The magazine -- which can be viewed on the group's Web site, www.flyouth.org -- includes interviews with police, anti-violence activists, families of homicide victims and a gun shop owner. The articles are accompanied by poems and artwork done by the youths.
The poems are filled with emotion, and the interviews contain pointed questions from youths in a city where 24 juveniles were homicide victims last year. "This project opened our eyes," the youths declared in the issue. "We hope it opened yours."
In a question-and-answer piece with the owner of Southern Police Equipment Co., which operates a gun store in Richmond, Martin asked: "Anacostia is the neighborhood that we live in. There are very high rates of gun violence in Anacostia, particularly among youth. How do you feel knowing your guns may possibly be used by young people in our community?"
The company's owner, Karen Allan, took issue with the question's premise, saying, "I don't believe my guns are being used there."
Allan recently confirmed that she was quoted accurately in the magazine and said she had seen a copy. Martin also asked her about the District's strict law banning handguns, and she said, "I don't believe guns should be banned from anywhere in the U.S. I believe it is our right to own a gun. I believe that there are millions out there that are innocent people that deserve the right to own a gun."
Martin, a 10th-grader at Thurgood Marshall Academy Public Charter School, relished playing the role of reporter.

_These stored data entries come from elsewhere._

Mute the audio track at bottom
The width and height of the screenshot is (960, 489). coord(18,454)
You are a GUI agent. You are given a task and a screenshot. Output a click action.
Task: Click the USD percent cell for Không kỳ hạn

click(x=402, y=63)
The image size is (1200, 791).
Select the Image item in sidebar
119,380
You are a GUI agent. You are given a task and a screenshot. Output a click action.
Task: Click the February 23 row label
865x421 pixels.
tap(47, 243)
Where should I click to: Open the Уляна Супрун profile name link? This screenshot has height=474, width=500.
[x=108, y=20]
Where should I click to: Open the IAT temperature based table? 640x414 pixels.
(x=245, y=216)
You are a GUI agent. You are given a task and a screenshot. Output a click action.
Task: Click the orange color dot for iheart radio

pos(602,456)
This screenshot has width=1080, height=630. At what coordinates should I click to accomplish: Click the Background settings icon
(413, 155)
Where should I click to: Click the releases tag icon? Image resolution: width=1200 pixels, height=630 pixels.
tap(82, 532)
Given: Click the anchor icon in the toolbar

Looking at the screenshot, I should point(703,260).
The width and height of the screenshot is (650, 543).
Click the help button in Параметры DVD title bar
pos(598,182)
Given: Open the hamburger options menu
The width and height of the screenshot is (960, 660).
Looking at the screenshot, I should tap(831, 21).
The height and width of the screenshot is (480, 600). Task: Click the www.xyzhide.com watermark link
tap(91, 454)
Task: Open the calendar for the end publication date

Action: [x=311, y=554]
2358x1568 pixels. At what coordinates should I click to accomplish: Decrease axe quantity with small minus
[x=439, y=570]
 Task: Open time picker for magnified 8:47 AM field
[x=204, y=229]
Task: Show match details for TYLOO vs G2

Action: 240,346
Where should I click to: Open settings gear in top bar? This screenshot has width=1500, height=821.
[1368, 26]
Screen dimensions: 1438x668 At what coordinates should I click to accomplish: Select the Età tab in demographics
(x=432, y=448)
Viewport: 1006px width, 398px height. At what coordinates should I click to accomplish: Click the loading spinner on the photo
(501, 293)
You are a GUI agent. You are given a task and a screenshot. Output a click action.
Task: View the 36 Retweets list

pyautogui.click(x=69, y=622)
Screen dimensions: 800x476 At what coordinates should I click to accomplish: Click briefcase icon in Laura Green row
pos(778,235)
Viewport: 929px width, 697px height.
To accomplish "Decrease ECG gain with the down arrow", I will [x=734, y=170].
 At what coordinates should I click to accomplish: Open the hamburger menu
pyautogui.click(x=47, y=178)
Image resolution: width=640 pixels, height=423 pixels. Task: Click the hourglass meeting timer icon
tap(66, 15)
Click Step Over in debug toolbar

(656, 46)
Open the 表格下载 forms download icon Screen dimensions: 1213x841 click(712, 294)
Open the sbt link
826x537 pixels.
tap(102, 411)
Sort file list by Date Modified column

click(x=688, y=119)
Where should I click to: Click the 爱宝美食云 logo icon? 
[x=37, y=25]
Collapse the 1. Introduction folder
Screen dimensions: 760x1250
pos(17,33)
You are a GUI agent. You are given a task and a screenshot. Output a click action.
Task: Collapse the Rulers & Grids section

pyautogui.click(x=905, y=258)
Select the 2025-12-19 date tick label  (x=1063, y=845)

He said the process empowered him.
"It felt good because many people don't listen to what I have to say," he said. "It made me feel like I can do anything I want."
The magazine also features an interview with a D.C. police sergeant conducted by Kristopher Stith, 13, an eighth-grader at Eliot Junior High School. Among other things, Kristopher asked Sgt. Derek Larsen, who has worked for years in Barry Farm, "What kind of violence prevention programs, if any, do you think work?"
Larsen replied that mediation can ease tensions between rival neighborhoods, such as the ongoing and often deadly strife between Barry Farm and Condon Terrace. Conflict among youths from those neighborhoods was behind the Feb. 2, 2004, killing of 17-year-old James Richardson inside Ballou Senior High School in Southeast.